4.3 Versnelling Flashcards
Wat gebeurt er als je stopt met trappen tijdens het fietsen?
Dan rolt je fiets eerst nog een stukje verder. Door de tegenwerkende wrijvingskrachten neemt de snelheid langzaam af.
Waar is er helemaal geen kracht voor nodig?
Voor een constante snelheid. Als je niet meer trapt, stopt je fiets uiteindelijk door de tegenwerkende wrijvingskrachten. Bij fietsen met een constante snelheid trap je alleen om de wrijvingskrachten op te heffen. De voorwaartse kracht die je dan maakt is even groot als de totale wrijvingskracht.
Waar is er wel kracht voor nodig?
Voor versnellen en vertragen. Hoe meer je wilt versnellen of vertragen, hoe groter de kracht moet zijn.
Wat is de NETTOKRACHT?
Als er twee of meer krachten in dezelfde richting op hetzelfde voorwerp werken, kun je de krachten bij elkaar optellen. De som van die krachten noem je de NETTOKRACHT.
Waar is de nettokracht gelijk aan als er twee krachten in tegengestelde richting op hetzelfde voorwerp werken?
Dan is de nettokracht gelijk aan het verschil van die twee krachten. Krachten op een voorwerp kun je dus optellen of aftrekken als ze langs dezelfde lijn werken.
Wat is de nettokracht als twee tegenwerkende krachten even groot zijn?
Nul. Je noemt dat een EVENWICHT VAN KRACHTEN. Bij een voorwerp dat stilstaat, is er evenwicht van krachten, anders zou het voorwerp in beweging komen.
Wanneer moet de nettokracht nog meer nul zijn?
Bij een beweging met constante snelheid, anders zou het voorwerp versnellen of vertragen.
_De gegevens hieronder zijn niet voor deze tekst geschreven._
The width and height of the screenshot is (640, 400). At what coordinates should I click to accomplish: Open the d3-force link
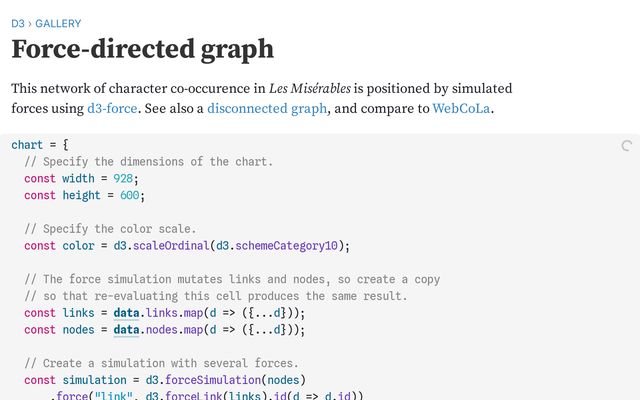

De voorwaartse kracht moet dan even groot zijn als de tegenwerkende krachten.
Wat zal een voorwerp gaan doen als er wel een nettokracht op zou werken?
Dan zal het voorwerp gaan VERSNELLEN OF VERTRAGEN.
Hoe noem je het veranderen van de snelheid?
Dat noem je een VERSNELLING. Bij een sterke toename (of afname) van de snelheid in een korte tijd is de versnelling groot.
Wanneer is de versnelling constant?
Als de snelheid gelijkmatig toeneemt. In het snelheid-tijd-diagram is de grafiek dan een rechte lijn. Hoe steiler de grafiek, hoe groter de versnelling.
Waar zorgt een constante nettokracht voor?
Voor een constante versnelling.
Wat is een voorbeeld van een constante kracht?
De zwaartekracht. Als een voorwerp valt, neemt de snelheid gelijkmatig toe.
Wat is er meestal naast de zwaartekracht nog meer?
Een tegenwerkende kracht: de luchtweerstand. Zonder luchtweerstand, met alleen zwaartekracht, zou elk vallend voorwerp steeds sneller vallen. De zwaartekracht blijft werken en dus zou het voorwerp blijven versnellen.
Wat moet je doen om zware voorwerpen te laten vallen?
Dan moet je de wrijvingskracht vergoten.
Waar hangt het vanaf hoe gemakkelijk een voorwerp versnelt?
Dat hangt van de massa af. Bij een zwaarder voorwerp is een grotere kracht nodig voor dezelfde versnelling. De benodigde kracht is dus evenredig met de massa.